--- START ---

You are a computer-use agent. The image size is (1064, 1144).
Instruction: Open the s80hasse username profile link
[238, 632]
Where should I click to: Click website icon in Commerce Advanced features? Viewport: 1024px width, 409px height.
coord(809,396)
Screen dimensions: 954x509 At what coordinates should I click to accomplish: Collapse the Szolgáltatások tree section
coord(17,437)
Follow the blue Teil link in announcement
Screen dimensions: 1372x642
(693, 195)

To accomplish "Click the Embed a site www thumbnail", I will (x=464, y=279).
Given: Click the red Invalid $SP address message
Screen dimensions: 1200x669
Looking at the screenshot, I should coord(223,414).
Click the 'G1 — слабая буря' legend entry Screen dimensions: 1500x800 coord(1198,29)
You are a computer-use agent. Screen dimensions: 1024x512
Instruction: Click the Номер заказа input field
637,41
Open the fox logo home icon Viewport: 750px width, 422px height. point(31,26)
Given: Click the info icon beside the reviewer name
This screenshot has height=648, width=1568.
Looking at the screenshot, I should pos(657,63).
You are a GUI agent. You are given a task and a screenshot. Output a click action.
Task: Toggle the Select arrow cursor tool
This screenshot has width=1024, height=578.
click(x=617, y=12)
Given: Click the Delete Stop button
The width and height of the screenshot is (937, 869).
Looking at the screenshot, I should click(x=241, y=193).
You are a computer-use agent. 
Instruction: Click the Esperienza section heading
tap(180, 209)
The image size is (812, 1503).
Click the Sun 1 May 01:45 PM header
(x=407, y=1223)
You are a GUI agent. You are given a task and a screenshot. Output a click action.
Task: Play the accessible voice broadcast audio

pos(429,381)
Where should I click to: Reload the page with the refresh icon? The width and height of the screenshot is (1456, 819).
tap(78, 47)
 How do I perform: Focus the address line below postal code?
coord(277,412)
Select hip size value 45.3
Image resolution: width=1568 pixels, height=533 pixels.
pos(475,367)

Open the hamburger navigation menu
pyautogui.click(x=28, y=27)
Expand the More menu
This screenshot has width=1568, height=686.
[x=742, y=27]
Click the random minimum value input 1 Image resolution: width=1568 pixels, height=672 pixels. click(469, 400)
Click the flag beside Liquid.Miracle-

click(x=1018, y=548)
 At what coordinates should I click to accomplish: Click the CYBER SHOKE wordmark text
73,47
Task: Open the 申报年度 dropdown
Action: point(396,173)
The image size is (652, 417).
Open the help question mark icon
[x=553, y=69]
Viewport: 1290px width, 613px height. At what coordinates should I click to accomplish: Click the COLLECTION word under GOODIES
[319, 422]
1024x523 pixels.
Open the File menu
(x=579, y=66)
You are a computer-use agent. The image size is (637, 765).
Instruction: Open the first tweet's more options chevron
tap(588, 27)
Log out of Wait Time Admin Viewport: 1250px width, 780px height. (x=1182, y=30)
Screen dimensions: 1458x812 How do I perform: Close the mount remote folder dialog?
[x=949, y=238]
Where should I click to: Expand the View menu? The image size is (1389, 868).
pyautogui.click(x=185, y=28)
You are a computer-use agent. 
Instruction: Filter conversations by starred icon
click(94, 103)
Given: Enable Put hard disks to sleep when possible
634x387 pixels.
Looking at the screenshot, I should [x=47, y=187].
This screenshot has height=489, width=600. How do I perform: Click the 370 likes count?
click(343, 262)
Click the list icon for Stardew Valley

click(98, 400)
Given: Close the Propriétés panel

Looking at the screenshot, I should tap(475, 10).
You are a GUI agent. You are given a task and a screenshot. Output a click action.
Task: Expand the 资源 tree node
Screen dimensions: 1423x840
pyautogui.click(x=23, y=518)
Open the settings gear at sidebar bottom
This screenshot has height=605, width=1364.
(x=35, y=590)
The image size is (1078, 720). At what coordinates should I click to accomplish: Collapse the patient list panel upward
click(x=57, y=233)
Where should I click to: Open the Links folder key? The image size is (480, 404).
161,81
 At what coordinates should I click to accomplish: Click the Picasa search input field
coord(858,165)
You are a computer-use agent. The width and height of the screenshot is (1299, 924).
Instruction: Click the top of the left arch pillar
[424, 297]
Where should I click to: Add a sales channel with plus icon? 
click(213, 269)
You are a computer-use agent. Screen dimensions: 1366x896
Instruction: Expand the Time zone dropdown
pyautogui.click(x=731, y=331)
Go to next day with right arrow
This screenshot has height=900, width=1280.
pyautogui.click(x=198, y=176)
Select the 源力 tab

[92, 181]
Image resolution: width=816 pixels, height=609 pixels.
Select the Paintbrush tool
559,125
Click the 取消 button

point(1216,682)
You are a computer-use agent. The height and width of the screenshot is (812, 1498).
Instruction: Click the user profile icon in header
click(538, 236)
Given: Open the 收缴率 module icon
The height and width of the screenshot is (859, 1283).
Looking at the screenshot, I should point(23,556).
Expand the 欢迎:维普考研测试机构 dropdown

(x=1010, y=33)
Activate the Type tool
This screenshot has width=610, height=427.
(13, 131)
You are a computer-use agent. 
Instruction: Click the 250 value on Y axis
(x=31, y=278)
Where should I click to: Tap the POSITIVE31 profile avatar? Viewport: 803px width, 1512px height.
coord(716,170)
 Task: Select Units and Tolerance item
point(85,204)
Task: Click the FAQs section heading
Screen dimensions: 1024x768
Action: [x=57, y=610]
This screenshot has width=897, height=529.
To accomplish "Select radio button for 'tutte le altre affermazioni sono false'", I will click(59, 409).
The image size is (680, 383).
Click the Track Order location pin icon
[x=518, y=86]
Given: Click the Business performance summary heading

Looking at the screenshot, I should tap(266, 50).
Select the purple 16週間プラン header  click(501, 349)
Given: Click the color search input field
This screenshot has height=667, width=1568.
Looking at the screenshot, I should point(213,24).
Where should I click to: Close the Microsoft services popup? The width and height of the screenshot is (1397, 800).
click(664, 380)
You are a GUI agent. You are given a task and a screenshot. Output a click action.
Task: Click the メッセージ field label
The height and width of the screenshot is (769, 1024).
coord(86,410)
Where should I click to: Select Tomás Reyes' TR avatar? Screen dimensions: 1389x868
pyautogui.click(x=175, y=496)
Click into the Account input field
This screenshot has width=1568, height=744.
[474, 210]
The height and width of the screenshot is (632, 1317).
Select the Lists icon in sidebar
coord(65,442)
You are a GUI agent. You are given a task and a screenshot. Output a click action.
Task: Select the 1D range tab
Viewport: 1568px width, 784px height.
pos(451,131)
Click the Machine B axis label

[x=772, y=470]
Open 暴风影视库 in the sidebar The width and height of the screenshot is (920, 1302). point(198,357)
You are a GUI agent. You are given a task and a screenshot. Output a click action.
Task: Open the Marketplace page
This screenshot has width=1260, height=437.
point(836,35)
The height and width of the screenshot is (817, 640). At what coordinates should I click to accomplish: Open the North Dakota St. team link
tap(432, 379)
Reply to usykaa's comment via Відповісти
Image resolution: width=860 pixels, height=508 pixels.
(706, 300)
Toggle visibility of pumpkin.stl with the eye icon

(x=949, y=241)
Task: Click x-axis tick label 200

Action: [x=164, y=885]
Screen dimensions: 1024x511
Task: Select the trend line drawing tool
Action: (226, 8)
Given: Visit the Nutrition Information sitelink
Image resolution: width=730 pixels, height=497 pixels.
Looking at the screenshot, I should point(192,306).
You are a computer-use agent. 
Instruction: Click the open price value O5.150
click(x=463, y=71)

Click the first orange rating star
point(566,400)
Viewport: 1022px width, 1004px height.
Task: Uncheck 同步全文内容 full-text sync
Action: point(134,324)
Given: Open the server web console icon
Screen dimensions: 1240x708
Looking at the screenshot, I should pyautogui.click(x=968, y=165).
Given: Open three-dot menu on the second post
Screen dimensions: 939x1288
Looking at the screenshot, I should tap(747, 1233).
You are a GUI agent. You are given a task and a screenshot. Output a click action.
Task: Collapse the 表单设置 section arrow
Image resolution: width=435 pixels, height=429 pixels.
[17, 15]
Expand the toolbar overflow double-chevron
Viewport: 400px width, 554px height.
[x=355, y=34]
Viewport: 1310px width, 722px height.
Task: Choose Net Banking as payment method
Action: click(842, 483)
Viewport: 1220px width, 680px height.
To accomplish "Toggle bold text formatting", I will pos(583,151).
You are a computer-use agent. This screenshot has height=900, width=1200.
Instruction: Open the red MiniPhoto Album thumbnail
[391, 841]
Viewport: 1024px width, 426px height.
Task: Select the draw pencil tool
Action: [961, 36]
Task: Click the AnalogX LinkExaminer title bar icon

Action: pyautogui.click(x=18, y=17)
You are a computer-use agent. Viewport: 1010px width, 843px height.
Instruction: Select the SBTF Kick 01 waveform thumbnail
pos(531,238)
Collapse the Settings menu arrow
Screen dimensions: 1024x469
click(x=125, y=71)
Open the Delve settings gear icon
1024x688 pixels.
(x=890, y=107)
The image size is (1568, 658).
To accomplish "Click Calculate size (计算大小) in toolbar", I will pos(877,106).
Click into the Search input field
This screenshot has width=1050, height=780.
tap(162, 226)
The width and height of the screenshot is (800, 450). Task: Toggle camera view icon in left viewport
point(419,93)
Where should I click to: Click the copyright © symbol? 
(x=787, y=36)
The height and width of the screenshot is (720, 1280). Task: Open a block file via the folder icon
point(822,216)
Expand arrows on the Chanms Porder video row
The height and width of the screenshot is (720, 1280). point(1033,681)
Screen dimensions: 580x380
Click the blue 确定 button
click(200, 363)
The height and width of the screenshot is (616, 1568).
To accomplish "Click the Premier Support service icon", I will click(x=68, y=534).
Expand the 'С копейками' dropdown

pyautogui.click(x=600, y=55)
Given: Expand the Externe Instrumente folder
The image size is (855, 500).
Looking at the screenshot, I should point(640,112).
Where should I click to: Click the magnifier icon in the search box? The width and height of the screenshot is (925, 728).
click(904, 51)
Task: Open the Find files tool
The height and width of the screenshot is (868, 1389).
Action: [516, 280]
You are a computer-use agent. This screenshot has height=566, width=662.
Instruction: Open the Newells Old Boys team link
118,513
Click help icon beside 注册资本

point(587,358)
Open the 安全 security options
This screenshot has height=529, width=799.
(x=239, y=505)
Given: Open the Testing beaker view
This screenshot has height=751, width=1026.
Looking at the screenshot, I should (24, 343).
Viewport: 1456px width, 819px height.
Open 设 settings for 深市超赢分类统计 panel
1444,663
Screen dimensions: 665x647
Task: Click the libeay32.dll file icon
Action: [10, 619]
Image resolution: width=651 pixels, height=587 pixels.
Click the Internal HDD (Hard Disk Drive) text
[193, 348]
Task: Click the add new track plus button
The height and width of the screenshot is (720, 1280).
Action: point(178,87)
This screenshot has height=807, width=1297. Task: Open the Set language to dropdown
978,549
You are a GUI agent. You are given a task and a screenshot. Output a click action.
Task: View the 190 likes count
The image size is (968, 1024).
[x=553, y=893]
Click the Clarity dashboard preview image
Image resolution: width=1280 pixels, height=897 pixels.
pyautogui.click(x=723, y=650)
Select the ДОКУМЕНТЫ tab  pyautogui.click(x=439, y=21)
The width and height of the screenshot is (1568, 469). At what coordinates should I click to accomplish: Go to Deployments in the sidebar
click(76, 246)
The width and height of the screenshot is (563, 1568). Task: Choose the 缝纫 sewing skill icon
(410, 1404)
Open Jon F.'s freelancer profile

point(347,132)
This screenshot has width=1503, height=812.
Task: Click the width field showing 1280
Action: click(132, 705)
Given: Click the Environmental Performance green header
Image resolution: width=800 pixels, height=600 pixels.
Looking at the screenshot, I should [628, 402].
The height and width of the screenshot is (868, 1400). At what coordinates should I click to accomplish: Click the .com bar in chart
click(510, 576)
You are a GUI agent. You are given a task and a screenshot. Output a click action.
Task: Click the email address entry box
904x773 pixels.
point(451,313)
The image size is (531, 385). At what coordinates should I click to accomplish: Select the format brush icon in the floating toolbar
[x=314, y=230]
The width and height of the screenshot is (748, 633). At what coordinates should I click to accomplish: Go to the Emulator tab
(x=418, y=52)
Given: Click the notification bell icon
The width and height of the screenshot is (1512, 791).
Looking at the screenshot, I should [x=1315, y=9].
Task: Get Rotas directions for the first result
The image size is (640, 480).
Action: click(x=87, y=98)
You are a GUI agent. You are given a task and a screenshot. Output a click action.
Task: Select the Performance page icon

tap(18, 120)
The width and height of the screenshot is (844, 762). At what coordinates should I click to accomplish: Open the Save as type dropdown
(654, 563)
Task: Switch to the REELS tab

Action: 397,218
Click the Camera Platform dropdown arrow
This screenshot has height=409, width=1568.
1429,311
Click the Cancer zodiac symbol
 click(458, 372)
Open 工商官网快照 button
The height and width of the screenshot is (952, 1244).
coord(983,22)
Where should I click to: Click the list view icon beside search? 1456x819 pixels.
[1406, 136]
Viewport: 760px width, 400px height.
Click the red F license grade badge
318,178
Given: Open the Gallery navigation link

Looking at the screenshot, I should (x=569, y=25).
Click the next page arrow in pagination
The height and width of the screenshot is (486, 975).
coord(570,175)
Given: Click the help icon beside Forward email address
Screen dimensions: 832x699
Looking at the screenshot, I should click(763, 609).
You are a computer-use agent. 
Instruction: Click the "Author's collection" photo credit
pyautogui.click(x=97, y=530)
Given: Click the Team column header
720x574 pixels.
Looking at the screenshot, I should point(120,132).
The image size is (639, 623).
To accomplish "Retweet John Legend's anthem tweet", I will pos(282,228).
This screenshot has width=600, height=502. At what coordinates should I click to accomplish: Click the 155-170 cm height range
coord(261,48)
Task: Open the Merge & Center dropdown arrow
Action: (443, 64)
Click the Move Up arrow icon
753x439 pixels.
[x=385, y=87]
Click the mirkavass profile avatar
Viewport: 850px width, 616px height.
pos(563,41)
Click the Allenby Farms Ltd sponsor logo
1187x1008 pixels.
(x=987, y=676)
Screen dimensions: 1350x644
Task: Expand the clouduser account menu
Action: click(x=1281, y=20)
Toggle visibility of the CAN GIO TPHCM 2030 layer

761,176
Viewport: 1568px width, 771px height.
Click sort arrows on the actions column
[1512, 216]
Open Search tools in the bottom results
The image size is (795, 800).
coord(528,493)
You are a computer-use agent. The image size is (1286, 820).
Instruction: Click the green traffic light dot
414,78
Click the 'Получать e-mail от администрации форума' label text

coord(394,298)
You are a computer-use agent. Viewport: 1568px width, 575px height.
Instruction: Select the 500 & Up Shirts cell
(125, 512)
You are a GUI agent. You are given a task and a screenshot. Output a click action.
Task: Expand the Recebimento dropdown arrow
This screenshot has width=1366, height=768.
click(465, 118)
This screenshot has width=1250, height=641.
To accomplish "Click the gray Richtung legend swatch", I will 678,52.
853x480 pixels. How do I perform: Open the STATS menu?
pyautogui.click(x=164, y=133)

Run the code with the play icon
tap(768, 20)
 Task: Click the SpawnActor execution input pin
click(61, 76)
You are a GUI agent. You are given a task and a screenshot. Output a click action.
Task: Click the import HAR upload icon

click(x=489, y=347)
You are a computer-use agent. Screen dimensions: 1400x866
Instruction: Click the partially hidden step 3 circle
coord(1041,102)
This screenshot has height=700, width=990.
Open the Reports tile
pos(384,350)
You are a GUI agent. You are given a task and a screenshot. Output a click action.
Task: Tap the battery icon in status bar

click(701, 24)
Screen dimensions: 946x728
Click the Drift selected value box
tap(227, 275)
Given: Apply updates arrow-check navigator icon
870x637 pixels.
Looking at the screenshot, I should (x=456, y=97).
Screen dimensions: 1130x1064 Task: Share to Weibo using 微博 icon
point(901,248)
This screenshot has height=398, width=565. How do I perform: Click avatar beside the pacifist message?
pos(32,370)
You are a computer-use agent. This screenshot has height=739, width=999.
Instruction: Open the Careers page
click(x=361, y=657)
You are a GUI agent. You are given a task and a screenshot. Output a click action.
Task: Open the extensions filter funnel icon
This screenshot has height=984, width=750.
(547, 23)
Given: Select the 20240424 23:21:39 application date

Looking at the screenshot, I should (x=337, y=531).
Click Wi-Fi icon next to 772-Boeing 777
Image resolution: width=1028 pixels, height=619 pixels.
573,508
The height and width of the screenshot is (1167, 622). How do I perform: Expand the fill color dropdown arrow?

--- END ---

(Requirement)
Across the data, tally the lines containing "email" and give back the number alone.

(Completed exercise)
2